Panasonic said on Tuesday it will start selling a Blu-ray high-definition disc player in September for under $1,500 and sees up to 5 million of these new DVD players sold industry-wide in their first year.
"We think adoption will be strong, based on broad support. For the first 12 months, we expect 4 million to 5 million units to be sold beginning in May and across all platforms, including standalones, computers and gaming systems," said Reid Sullivan, vice president merchandising, Panasonic's entertainment group.
Sullivan said Panasonic sees no need to develop a player to support both Blu-ray and the rival format known as HD DVD, despite a raging war between the two standards and a move to make a dual player for both formats by LG Electronics Inc.

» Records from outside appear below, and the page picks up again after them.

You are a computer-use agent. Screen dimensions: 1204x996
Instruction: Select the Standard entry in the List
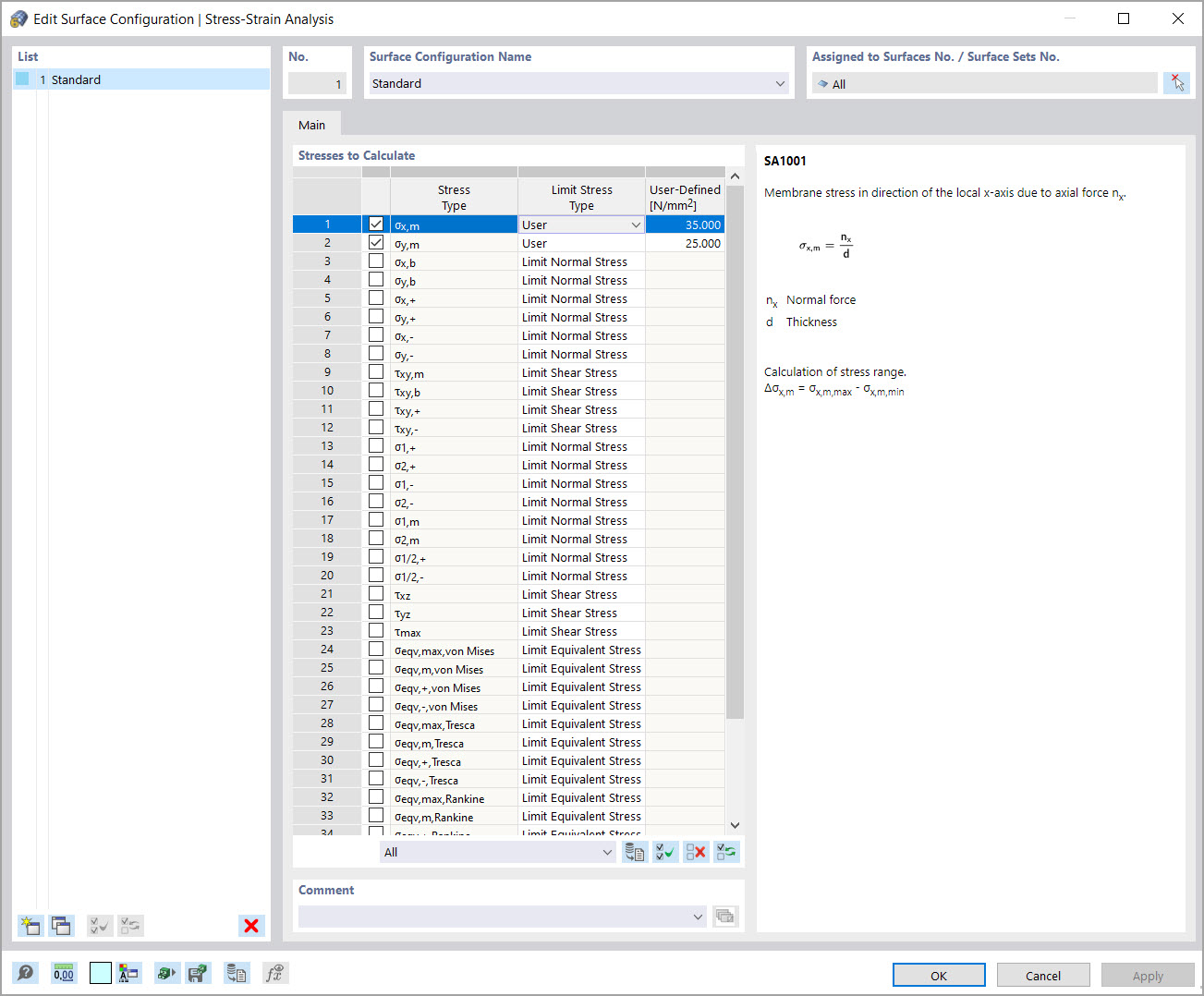pyautogui.click(x=76, y=79)
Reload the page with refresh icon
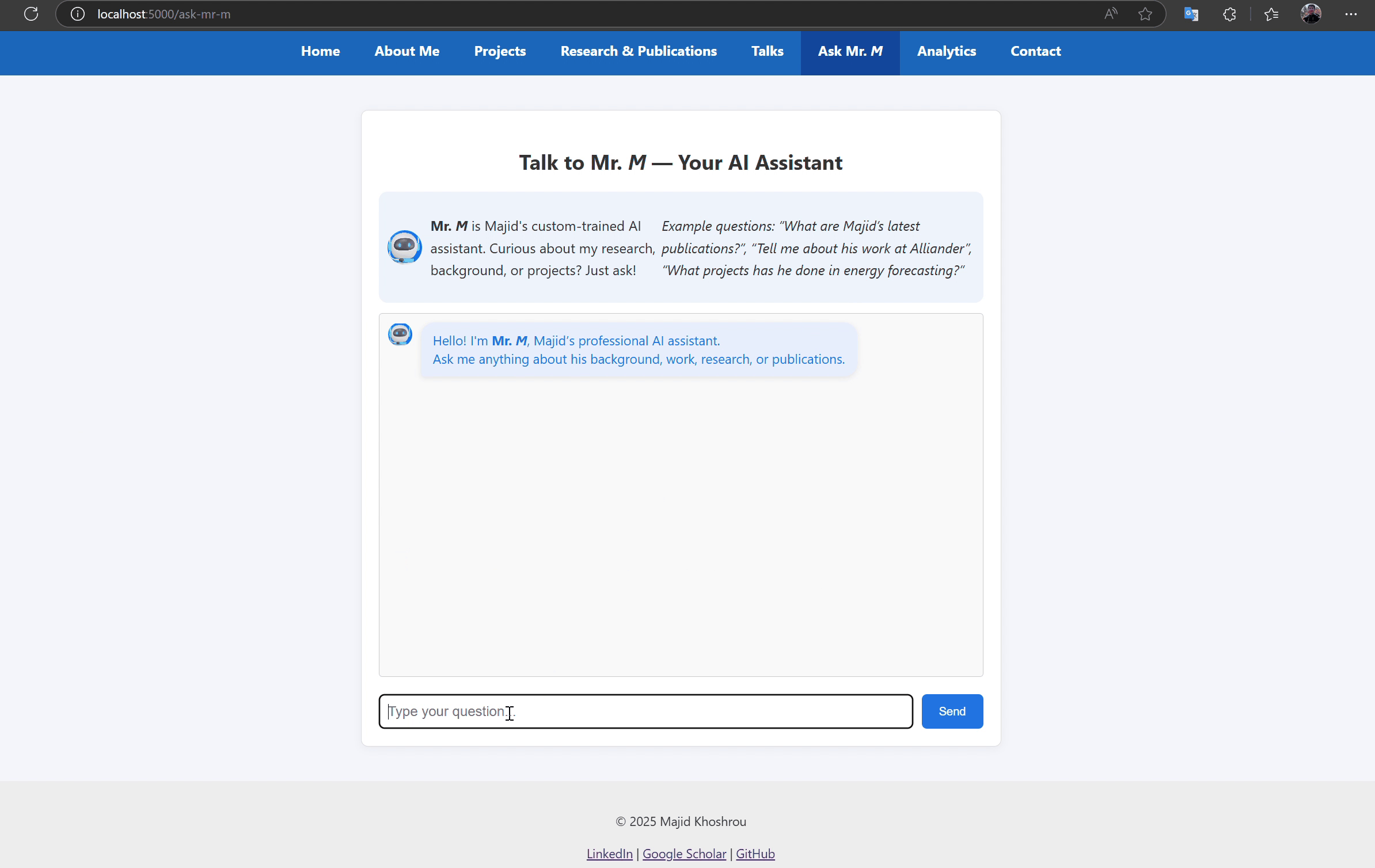Viewport: 1375px width, 868px height. pyautogui.click(x=31, y=14)
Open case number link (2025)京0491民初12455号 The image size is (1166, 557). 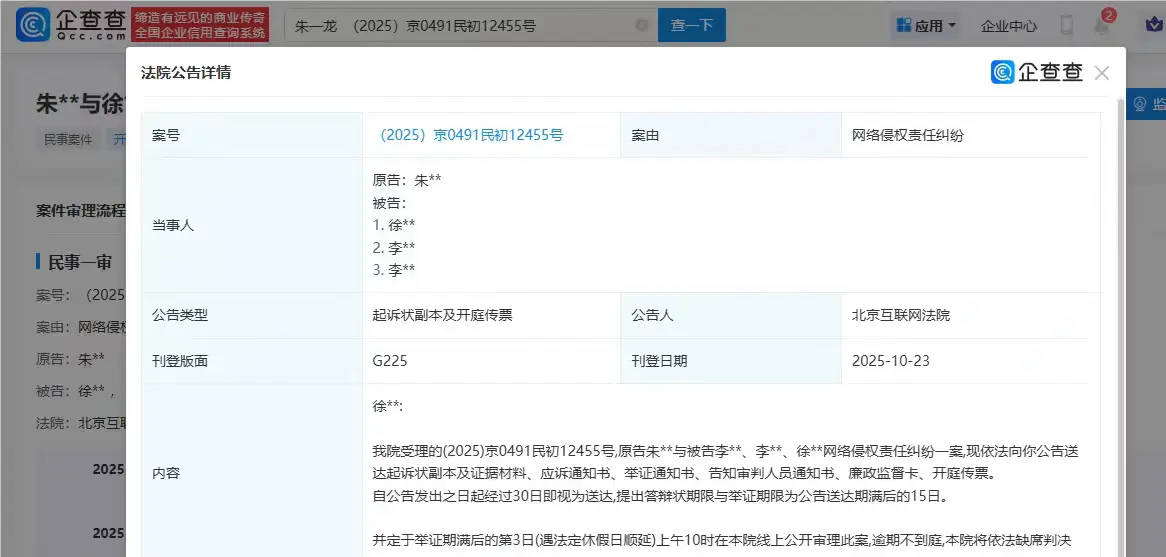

"Unfortunately, there is some confusion between the two but based on the wide support for Blu-ray in the industry, we expect the [growth] curve to be quite steep. We recognize that its best to have one format," said Sullivan.
The arrival of Panasonic's Blu-ray player will coincide around the debut of its new 103-inch flat screen TV, estimated by Panasonic to cost several times more than the $10,000 price of its 65-inch plasma TV.
Panasonic is a division of Panasonic Corp. of North America, the principal North American subsidiary of Matsushita Electric Industrial Co. Ltd. (MC).
"We're introducing technologies that will all tie in together to propel Blu-ray. The flat panel or plasma TV is the engine pulling the train," said Sullivan.
Panasonic's Blu-ray player will compete against other Blu-ray players from Samsung Corp., Pioneer Corp. and Sony Corp. (SNE) as well as players supporting rival HD DVD, championed by Toshiba Corp.
The battle between the two formats has divided Hollywood and the computer industry and is being likened to the Betamax/VHS war of over 25 years ago, which led to customer confusion and widespread company losses.
While more Hollywood studios and electronics makers have sided with the Blu-ray camp, led by Sony, last fall Microsoft Corp. (MSFT) revived HD DVD when it said would support Toshiba's technology.
Microsoft is expected to introduce an external HD DVD drive that will turn the Xbox 360 into a high-definition DVD player.
Sony's much-anticipated PlayStation 3 game console will support Blu-ray and is expected to boost the install base for that format, although Sony recently delayed the debut of PS3 until early November.
Toshiba last week said it may delay the launch of its HD DVD player from March to mid-April.
By offering discs with far more capacity than current DVDs, the groups hope to breath new life into the $24 billion home video market.